The board voted 3-2 on Aug. 24 to approve the final language for the amendment that changed it from “abortion may be prohibited after fetal viability” to the state must “always allow an unborn child to be aborted at any stage of pregnancy, regardless of viability” to protect the health of the mother. OURR filed the lawsuit against the board members, including Ohio Secretary of State Frank LaRose, a vocal opponent of the proposed amendment, arguing that the members had ignored rules that require language to “not ‘mislead, deceive, or defraud’ voters,” according to court documents. (RELATED: Dems Seethe After Ballot Board Amendment Language Changing ‘Fetus’ To ”Unborn Child’)
“The language the Ballot Board adopted at its August 24, 2023, meeting flouts those requirements and aims improperly to mislead Ohioans and persuade them to oppose the Amendment,” the lawsuit reads. “Accordingly, Relators request that the Court issue a writ of mandamus directing the Ballot Board to reconvene and adopt the full text of the Amendment as the ballot language. That remedy is appropriate because the Ballot Board’s prescribed language is irreparably flawed.”

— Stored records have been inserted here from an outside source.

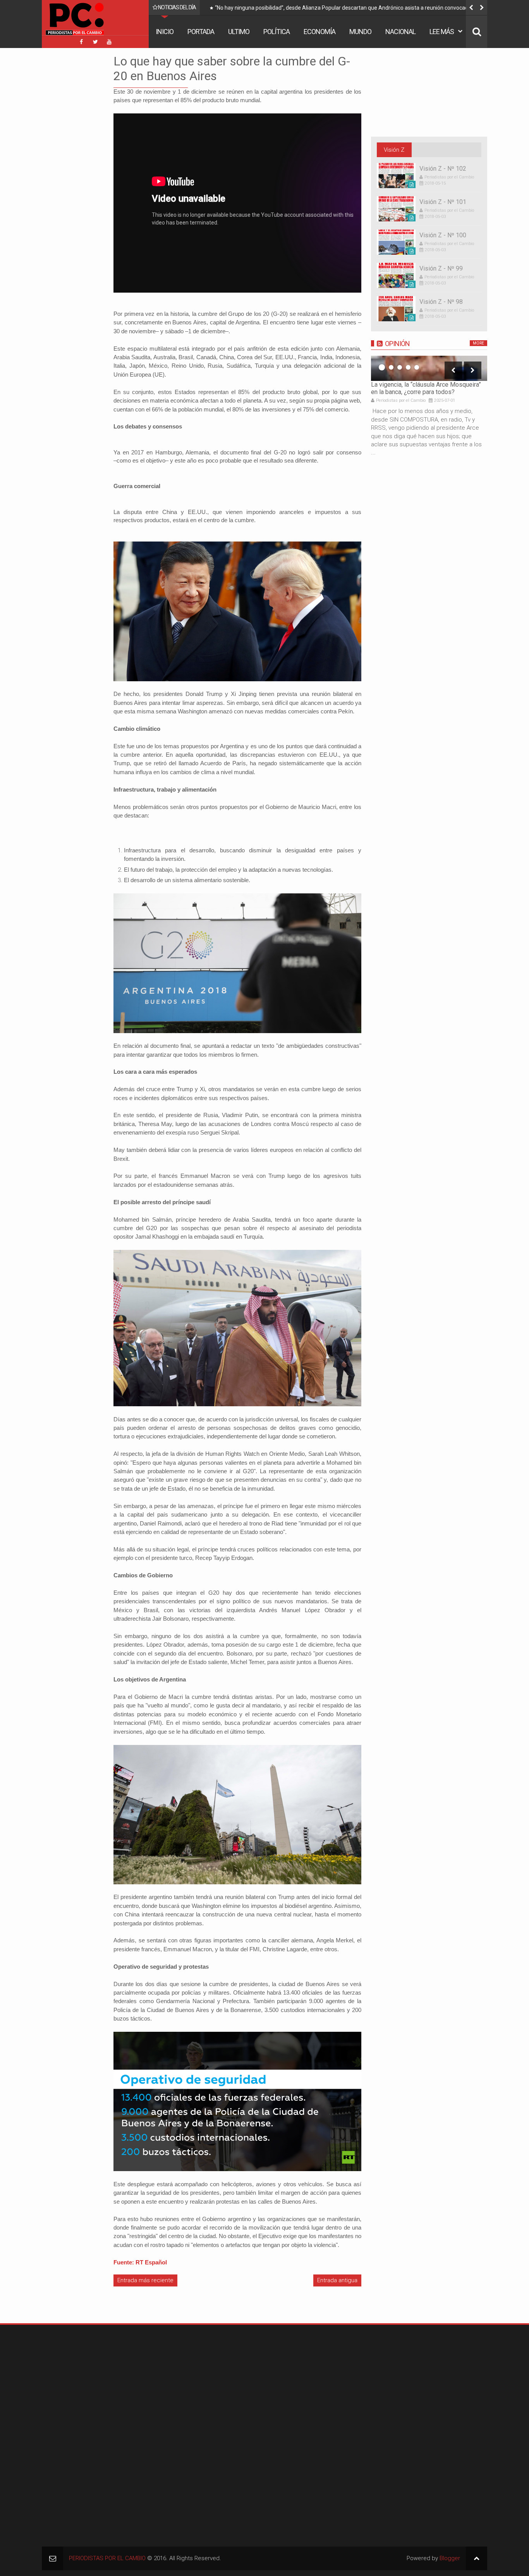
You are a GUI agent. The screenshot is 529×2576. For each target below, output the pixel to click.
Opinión (397, 343)
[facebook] (81, 42)
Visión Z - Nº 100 (442, 235)
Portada (200, 31)
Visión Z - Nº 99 (441, 268)
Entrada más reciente (145, 2280)
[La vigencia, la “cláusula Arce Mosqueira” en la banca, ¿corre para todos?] (429, 368)
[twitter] (95, 42)
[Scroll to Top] (476, 2558)
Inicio (164, 31)
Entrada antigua (337, 2280)
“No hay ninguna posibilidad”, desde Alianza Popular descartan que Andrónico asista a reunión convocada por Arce (348, 9)
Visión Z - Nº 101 (442, 202)
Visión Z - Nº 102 (442, 168)
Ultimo (238, 31)
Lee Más (441, 31)
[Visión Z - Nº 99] (396, 275)
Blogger (450, 2558)
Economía (319, 31)
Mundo (360, 31)
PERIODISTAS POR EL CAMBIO (107, 2558)
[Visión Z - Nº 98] (396, 308)
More (478, 343)
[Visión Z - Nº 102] (396, 175)
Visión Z (394, 149)
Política (276, 31)
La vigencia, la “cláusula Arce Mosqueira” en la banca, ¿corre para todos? (426, 388)
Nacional (400, 31)
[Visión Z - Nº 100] (396, 242)
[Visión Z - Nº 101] (396, 208)
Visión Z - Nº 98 (441, 301)
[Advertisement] (65, 170)
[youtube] (109, 42)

Democratic board members criticized the final language, with state Rep. Elliot Forhan arguing that “the buck stops with the secretary of state,” despite LaRose’s claims that it was a board decision. Ohioans voted down a GOP proposal to make it harder to pass constitutional amendments by increasing the threshold to 60% instead of a simple majority.
Lauren Blauvelt, the OURR spokesperson, said in an American Civil Liberties Union (ACLU) of Ohio press release that the original language was already “clearly written.”
“Issue 1 was clearly written to protect Ohioans’ right to make our own personal health care decisions about contraception, pregnancy, and abortion, free from government interference,” Blauvelt said. “The summary that was adopted by the Ballot Board is intentionally misleading and fails to meet the standards required by Ohio law.”
Ohio voters will have the opportunity to weigh in on the legislation in November when the amendment is placed on the ballot.
A spokesperson from LaRose’s office told the Daily Caller News Foundation that they will not comment on pending litigation.